### EXERCISE GOAL
Set down the entries exactly. No line may differ from its source.

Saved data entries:
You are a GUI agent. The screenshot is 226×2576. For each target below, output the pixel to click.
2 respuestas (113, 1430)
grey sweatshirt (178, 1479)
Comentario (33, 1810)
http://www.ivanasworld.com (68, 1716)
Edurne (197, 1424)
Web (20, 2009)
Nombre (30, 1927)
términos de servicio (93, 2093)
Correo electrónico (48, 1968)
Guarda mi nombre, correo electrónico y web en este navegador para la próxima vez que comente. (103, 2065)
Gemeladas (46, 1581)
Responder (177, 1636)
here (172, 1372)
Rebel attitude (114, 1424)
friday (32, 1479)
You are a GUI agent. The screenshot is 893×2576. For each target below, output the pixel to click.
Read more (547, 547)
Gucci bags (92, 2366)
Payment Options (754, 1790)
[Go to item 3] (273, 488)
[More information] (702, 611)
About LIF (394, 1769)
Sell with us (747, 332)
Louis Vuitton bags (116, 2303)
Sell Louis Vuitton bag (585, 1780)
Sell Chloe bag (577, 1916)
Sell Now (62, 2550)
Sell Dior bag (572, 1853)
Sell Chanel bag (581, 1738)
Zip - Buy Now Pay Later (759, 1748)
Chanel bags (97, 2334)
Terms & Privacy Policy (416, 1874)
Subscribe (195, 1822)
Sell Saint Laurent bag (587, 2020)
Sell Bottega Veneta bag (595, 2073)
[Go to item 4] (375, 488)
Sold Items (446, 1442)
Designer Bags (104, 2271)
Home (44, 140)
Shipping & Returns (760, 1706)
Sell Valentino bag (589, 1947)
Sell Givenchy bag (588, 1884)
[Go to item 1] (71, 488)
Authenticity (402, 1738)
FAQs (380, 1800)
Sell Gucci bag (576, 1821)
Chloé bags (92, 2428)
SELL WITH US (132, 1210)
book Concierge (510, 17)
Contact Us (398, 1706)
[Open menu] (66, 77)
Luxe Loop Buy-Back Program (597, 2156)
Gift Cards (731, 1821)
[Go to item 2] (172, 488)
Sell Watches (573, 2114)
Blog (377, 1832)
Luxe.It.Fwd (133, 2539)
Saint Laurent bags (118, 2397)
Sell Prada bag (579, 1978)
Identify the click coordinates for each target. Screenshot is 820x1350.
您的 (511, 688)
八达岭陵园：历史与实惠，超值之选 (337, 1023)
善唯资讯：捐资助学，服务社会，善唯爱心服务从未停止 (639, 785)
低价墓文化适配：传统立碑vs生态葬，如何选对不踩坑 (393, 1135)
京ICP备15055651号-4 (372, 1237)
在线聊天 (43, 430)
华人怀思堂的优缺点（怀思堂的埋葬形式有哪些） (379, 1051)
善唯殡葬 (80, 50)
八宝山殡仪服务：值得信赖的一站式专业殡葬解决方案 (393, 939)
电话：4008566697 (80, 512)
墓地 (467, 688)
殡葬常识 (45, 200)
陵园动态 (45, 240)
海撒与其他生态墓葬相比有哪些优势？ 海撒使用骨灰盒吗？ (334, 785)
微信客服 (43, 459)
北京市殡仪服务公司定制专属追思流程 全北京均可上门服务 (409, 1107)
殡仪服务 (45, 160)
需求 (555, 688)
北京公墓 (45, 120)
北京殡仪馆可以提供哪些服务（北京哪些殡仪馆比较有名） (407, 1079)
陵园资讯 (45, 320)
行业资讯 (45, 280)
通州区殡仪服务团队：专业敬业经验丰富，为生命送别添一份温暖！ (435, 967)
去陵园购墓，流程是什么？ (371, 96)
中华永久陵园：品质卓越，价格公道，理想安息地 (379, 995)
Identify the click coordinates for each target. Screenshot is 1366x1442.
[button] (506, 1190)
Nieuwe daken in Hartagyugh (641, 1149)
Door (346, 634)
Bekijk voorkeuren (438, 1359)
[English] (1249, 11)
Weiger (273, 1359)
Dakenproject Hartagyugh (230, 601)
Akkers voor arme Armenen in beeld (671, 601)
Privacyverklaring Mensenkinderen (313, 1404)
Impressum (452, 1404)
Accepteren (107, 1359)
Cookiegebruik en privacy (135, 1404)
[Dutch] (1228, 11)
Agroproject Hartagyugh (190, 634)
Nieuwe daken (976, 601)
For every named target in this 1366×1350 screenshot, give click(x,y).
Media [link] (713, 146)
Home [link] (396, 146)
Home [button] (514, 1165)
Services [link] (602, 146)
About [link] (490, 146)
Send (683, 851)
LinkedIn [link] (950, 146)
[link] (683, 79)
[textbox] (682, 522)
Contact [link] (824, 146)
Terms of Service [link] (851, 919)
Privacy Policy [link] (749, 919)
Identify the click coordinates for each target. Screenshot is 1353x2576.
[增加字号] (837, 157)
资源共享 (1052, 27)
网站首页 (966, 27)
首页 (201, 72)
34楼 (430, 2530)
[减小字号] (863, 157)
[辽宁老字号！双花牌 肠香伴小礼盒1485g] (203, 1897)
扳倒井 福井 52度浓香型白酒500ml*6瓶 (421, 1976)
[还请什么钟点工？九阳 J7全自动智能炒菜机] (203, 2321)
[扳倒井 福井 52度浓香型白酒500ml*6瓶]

### WRITTEN SOLUTION
You are a GUI agent. The screenshot is 226×2576. For each target below, output the pixel to click.
2 respuestas (113, 1430)
grey sweatshirt (178, 1479)
Comentario (33, 1810)
http://www.ivanasworld.com (68, 1716)
Edurne (197, 1424)
Web (20, 2009)
Nombre (30, 1927)
términos de servicio (93, 2093)
Correo electrónico (48, 1968)
Guarda mi nombre, correo electrónico y web en este navegador para la próxima vez que comente. (103, 2065)
Gemeladas (46, 1581)
Responder (177, 1636)
here (172, 1372)
Rebel attitude (114, 1424)
friday (32, 1479)
You are a GUI agent. The screenshot is 893×2576. For each target below, output the pixel to click.
Read more (547, 547)
Gucci bags (92, 2366)
Payment Options (754, 1790)
[Go to item 3] (273, 488)
[More information] (702, 611)
About LIF (394, 1769)
Sell with us (747, 332)
Louis Vuitton bags (116, 2303)
Sell Louis Vuitton bag (585, 1780)
Sell Chloe bag (577, 1916)
Sell Now (62, 2550)
Sell Dior bag (572, 1853)
Sell Chanel bag (581, 1738)
Zip - Buy Now Pay Later (759, 1748)
Chanel bags (97, 2334)
Terms & Privacy Policy (416, 1874)
Subscribe (195, 1822)
Sell Saint Laurent bag (587, 2020)
Sell Bottega Veneta bag (595, 2073)
[Go to item 4] (375, 488)
Sold Items (446, 1442)
Designer Bags (104, 2271)
Home (44, 140)
Shipping & Returns (760, 1706)
Sell Valentino bag (589, 1947)
Sell Givenchy bag (588, 1884)
[Go to item 1] (71, 488)
Authenticity (402, 1738)
FAQs (380, 1800)
Sell Gucci bag (576, 1821)
Chloé bags (92, 2428)
SELL WITH US (132, 1210)
book Concierge (510, 17)
Contact Us (398, 1706)
[Open menu] (66, 77)
Luxe Loop Buy-Back Program (597, 2156)
Gift Cards (731, 1821)
[Go to item 2] (172, 488)
Sell Watches (573, 2114)
Blog (377, 1832)
Luxe.It.Fwd (133, 2539)
Saint Laurent bags (118, 2397)
Sell Prada bag (579, 1978)
Identify the click coordinates for each target. Screenshot is 820x1350.
您的 (511, 688)
八达岭陵园：历史与实惠，超值之选 (337, 1023)
善唯资讯：捐资助学，服务社会，善唯爱心服务从未停止 (639, 785)
低价墓文化适配：传统立碑vs生态葬，如何选对不踩坑 (393, 1135)
京ICP备15055651号-4 (372, 1237)
在线聊天 (43, 430)
华人怀思堂的优缺点（怀思堂的埋葬形式有哪些） (379, 1051)
善唯殡葬 (80, 50)
八宝山殡仪服务：值得信赖的一站式专业殡葬解决方案 (393, 939)
电话：4008566697 (80, 512)
墓地 (467, 688)
殡葬常识 (45, 200)
陵园动态 (45, 240)
海撒与其他生态墓葬相比有哪些优势？ 海撒使用骨灰盒吗？ (334, 785)
微信客服 (43, 459)
北京市殡仪服务公司定制专属追思流程 全北京均可上门服务 (409, 1107)
殡仪服务 (45, 160)
需求 (555, 688)
北京公墓 (45, 120)
北京殡仪馆可以提供哪些服务（北京哪些殡仪馆比较有名） (407, 1079)
陵园资讯 (45, 320)
行业资讯 (45, 280)
通州区殡仪服务团队：专业敬业经验丰富，为生命送别添一份温暖！ (435, 967)
去陵园购墓，流程是什么？ (371, 96)
中华永久陵园：品质卓越，价格公道，理想安息地 (379, 995)
Identify the click coordinates for each target. Screenshot is 1366x1442.
[button] (506, 1190)
Nieuwe daken in Hartagyugh (641, 1149)
Door (346, 634)
Bekijk voorkeuren (438, 1359)
[English] (1249, 11)
Weiger (273, 1359)
Dakenproject Hartagyugh (230, 601)
Akkers voor arme Armenen in beeld (671, 601)
Privacyverklaring Mensenkinderen (313, 1404)
Impressum (452, 1404)
Accepteren (107, 1359)
Cookiegebruik en privacy (135, 1404)
[Dutch] (1228, 11)
Agroproject Hartagyugh (190, 634)
Nieuwe daken (976, 601)
For every named target in this 1366×1350 screenshot, give click(x,y).
Media [link] (713, 146)
Home [link] (396, 146)
Home [button] (514, 1165)
Services [link] (602, 146)
About [link] (490, 146)
Send (683, 851)
LinkedIn [link] (950, 146)
[link] (683, 79)
[textbox] (682, 522)
Contact [link] (824, 146)
Terms of Service [link] (851, 919)
Privacy Policy [link] (749, 919)
Identify the click coordinates for each target. Screenshot is 1353x2576.
[增加字号] (837, 157)
资源共享 (1052, 27)
网站首页 (966, 27)
首页 (201, 72)
34楼 (430, 2530)
[减小字号] (863, 157)
[辽宁老字号！双花牌 肠香伴小礼盒1485g] (203, 1897)
扳倒井 福井 52度浓香型白酒500ml*6瓶 (421, 1976)
[还请什么钟点工？九阳 J7全自动智能炒菜机] (203, 2321)
[扳倒井 福井 52度浓香型白酒500ml*6瓶]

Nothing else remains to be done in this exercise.